Bob Herbert Q&A

(The Progressive, 1995)

Like Jacob Riis, whose 1890 book, How the Other Half Lives, exposed the volcano under the city" of New York, Bob Herbert writes about America's lost and forgotten. His twice-weekly op-ed column in The New York Times, "In America," hammers away at the ugly reality of corporate greed and chicanery, the unending cycle of urban violence, the cowardice of politicians, and the declining living standard of the American worker. Like Jimmy Breslin, Pete Hamill, and Jim Dwyer, Herbert is a storyteller, and his narratives seek to arouse indignation and fury among the Times's readership.

"In America" is refreshingly blunt, its prose style quite unlike the sedate tone of most Times writing. Here is Herbert on The Bell Curve: "A scabrous piece of racial pornography masquerading as serious scholarship." On US. corporations: "Most will follow the trail of profits no matter how gruesome the human costs." On inner-city schools: "Death is so prevalent that some schools are equipped with mourning rooms." On affirmative action: "If you believe there is a bias against white males in hiring, just pair up a white guy with a black guy and send them off in search of the same job."

Herbert is the first black op-ed columnist in the history of the Times. Before joining the paper in 1993, he worked for nearly seventeen years as a reporter, editor, and columnist for the New York Daily News. He began his career as a reporter on The Star-Ledger of Newark, New Jersey, and has worked as a correspondent for NBC Network News.

I spoke with Herbert on April 27 in his spacious, tenth-floor office at the Times, which affords a stunning view of Manhattan. Newspapers and magazines were scattered everywhere, and works by Thomas Mann, Norman Mailer, and Italo Calvino lined the bookshelves.

Q: How has the column been received?

Herbert: The column has been received really well. It's very gratifying.

Q: What inspired you to write when you were growing up?

Herbert: I was reading newspapers from the time I was five years old. I would read anything. I especially liked Dickens, and I read Oliver Twist when I was about nine. I remember being awed. It never occurred to me that there was this kind of power in literature. So my little mind was won over.

Q: What is your proudest accomplishment as a journalist?

Herbert: If I were to look back at old columns and saw a few well-crafted paragraphs, that would make me smile.

Q: It seems to me that you frequently pull your punches. If you were to write a series of pieces, for example, on the benefits of proportional representation compared to our current "winner-take-all" system of electing lawmakers, it would get people talking. A columnist such as William Safire writes with an incredible sense of confidence. He's not afraid to dispense advice to politicians and elites.

- Available data
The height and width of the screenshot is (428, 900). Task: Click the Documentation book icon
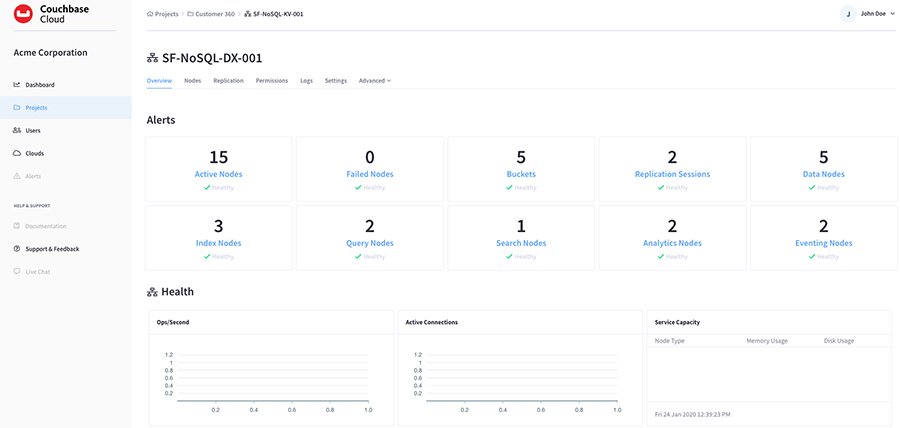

- Job
Extend the Bob Herbert interview from its final sentence. The lines have no connection to the Bob Herbert interview.

- Final result
Herbert: When I write a column, I tend to think of the issue I'm writing about, the people I've talked to in connection with that issue, and my views, which are often very personal. And then it is crafted into 750 words. It is not my idea that I am sending these thunderbolts of enlightenment out there.

Q: Your column is filled with the eloquent voices of ordinary people. How do you win their trust?

Herbert: It has to do with empathy, and I think people pick up on that. But the most important thing is reporting skills. If you go out into the streets with a notebook and a pen and talk to people, you will get stories. For the most part, people want to talk about their lives. They want to talk about things that are important. They want attention paid to them. Moreover, people really have something to say.

Q: Why have so many Americans stopped caring about the plight of cities?

Herbert: It's a question of leadership. The public will follow strong leadership in almost any direction. It will follow Lyndon Johnson to the left or Reagan to the right. If Bill Clinton had been a very strong leader, the country would have followed him.

Q: How does it make you feel when Democrats and Republicans talk about finding "common ground" on welfare reform?

Herbert: The term "welfare reform" really upsets me because nobody is talking about welfare reform. What they are talking about is throwing people off welfare, throwing needy people to the wolves. Democrats and Republicans are both playing the same game. And I think it is an evil game.

Bill Clinton, when he started talking about changing "welfare as we know it," was playing the demagogue. That was his biggest applause line during the Presidential campaign. Well, the people were applauding him because they had it in their heads that when Clinton said change welfare, he's going to throw them off the rolls. That was divisive and racist on Clinton's part.

To do anything substantive about welfare, we have to do something about employment, something about jobs; we have to be able to move welfare recipients who are able-bodied into work situations, but work is not there for them. In order to prepare welfare recipients for the world of work we will have to spend an enormous amount of money. It will be cost-effective in the long run.

Q: Do you see Clinton as a man without a heart in the sense that he'll go whichever way the political winds are blowing?

Herbert: I see him as a man without a soul. He has a heart in the sense that his instincts are genuinely compassionate. But that compassion can vanish in the void where his soul should be. And then he is left buffeted about by the political winds, and then not only does he have a problem, but the rest of us have a

Q: Not long ago you quoted the following from Kevin Phillips's book, The Politics of Rich and Poor: the historical role of the Republican Party has been "to tilt power, policy, wealth, and income toward the richest portions of the population." Then how do Republicans keep winning?

Herbert: It is a question I often ask myself And I have written that people often vote against their own interests. The Republicans keep winning this way: instead of addressing the serious problems we face, they have been very good at taking symbolic, divisive issues and exploiting them. While they are funneling money to the rich from the bottom up, they are saying to ordinary working Americans, "The reason you're in a bad situation is because of the blacks, or welfare, or immigrants, or affirmative action, or the liberals."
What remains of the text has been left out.